▶ Data excerpts:
▬▬▬
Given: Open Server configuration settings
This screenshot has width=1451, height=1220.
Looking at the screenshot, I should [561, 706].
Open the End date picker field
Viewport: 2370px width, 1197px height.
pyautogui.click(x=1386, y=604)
▬▬▬
▶ Work to complete: When you output the entries, keep every line exactly as it appears above.

▶ Response to the task:
Given: Open Server configuration settings
This screenshot has width=1451, height=1220.
Looking at the screenshot, I should [561, 706].
Open the End date picker field
Viewport: 2370px width, 1197px height.
pyautogui.click(x=1386, y=604)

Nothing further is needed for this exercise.